By Angela Chen
Ciena Corp. reported a surprise loss in the October quarter, as
revenue growth in its biggest network segment was unable to offset
expected hits from a supplier agreement with AT&T Inc.
Shares fell 3% in premarket trading.
The telecom-equipment maker had earlier warned that uncertainty
tied to the timing of potential orders, as well as concessions
related to its recent supplier agreement with AT&T would dent
its revenue in for the fourth quarter.
Early-stage network deployment and other related costs could put
pressure on margins, while certain upfront incentives and
concessions as part of its agreement to be a Domain 2.0 supplier
for AT&T will have a disproportionate impact on the quarter's
revenue and margins. These are expected to be short-term
factors.
Higher demand in the optical-gear market has been helping the
company improve its revenue in recent periods. Ciena has also
upgraded and diversified its offerings while broadening its base of
customers.
For the fourth quarter ended in November, Ciena posted a loss of
$30.7 million, or 29 cents a share, compared with a loss of $9.8
million, or nine cents a share, a year earlier.

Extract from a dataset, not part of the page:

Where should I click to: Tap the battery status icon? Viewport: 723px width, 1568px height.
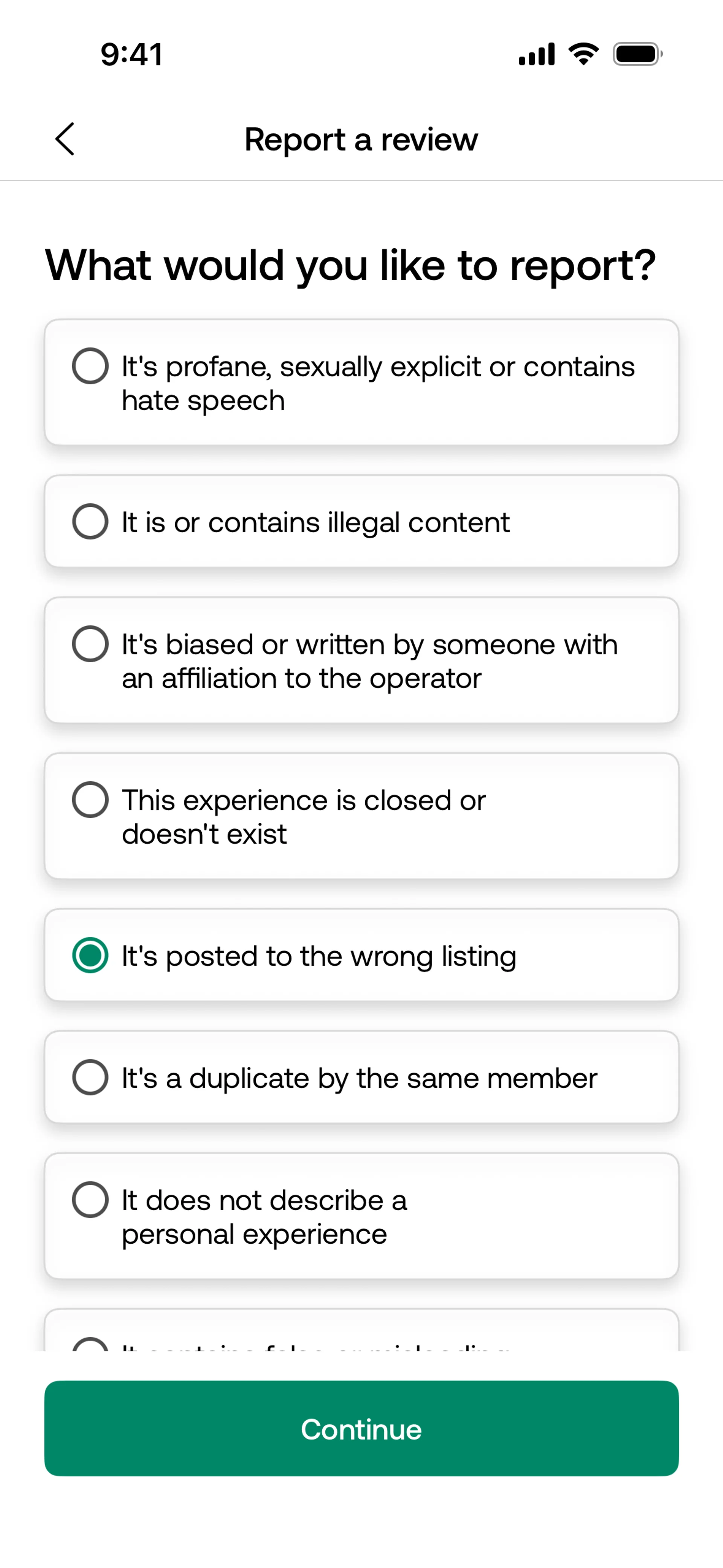637,54
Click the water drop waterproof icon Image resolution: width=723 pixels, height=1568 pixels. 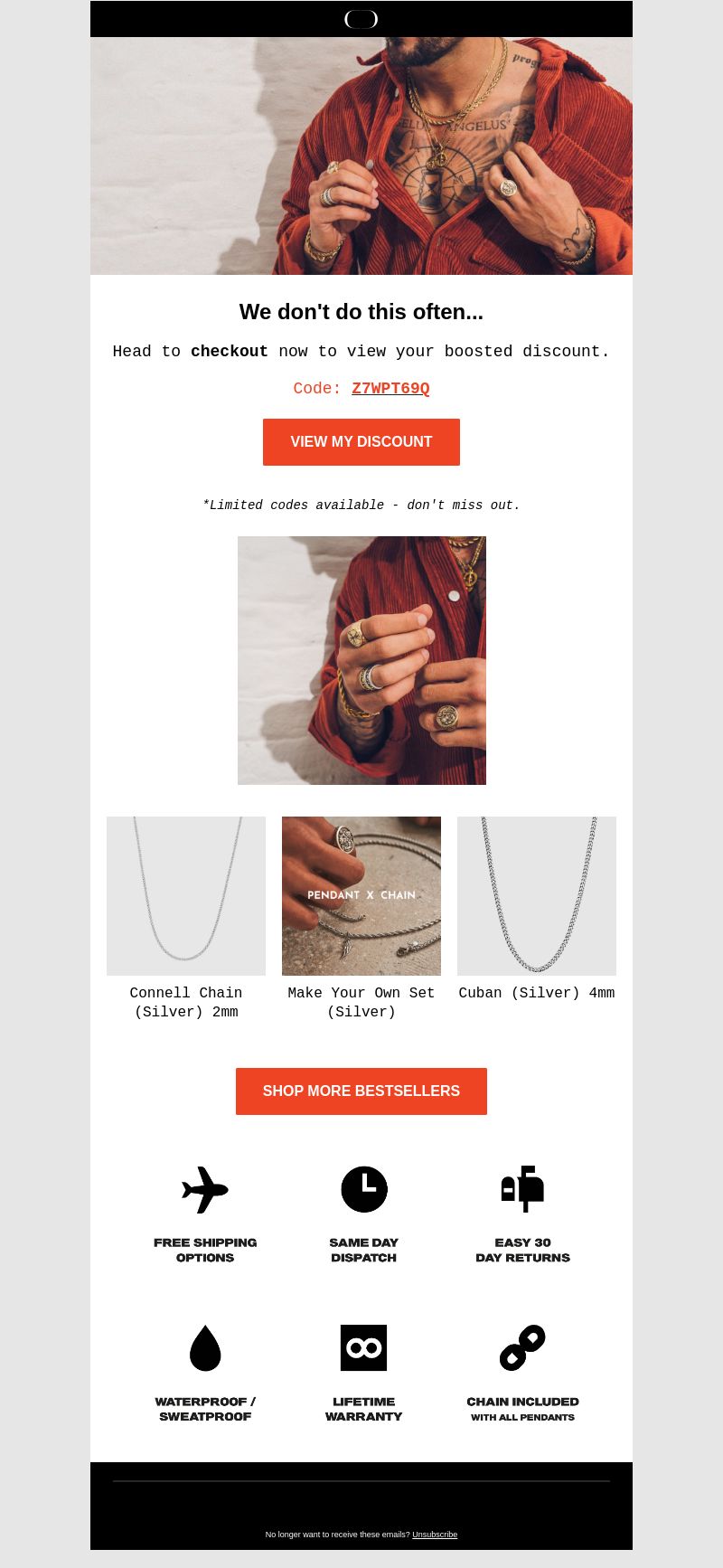click(205, 1347)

Excluding special
items, the loss became eight cents a share, compared with a profit
of 16 cents a share a year earlier.
Analysts polled by Thomson Reuters had called for 12 cents a
share in earnings.
Revenue ticked up 1.3% to $591 million, in line with the
company's projection of between $570 million to $610 million, and
slightly above analyst predictions of $589 million.
Converged packet optical revenue, Ciena's biggest top-line
contributor, grew 9.2% to $383 million. Software and services
revenue climbed 5,1% to $125 million.
For the current quarter, Ciena expects revenue of $540 to $570
million. Analysts had called for $567 million.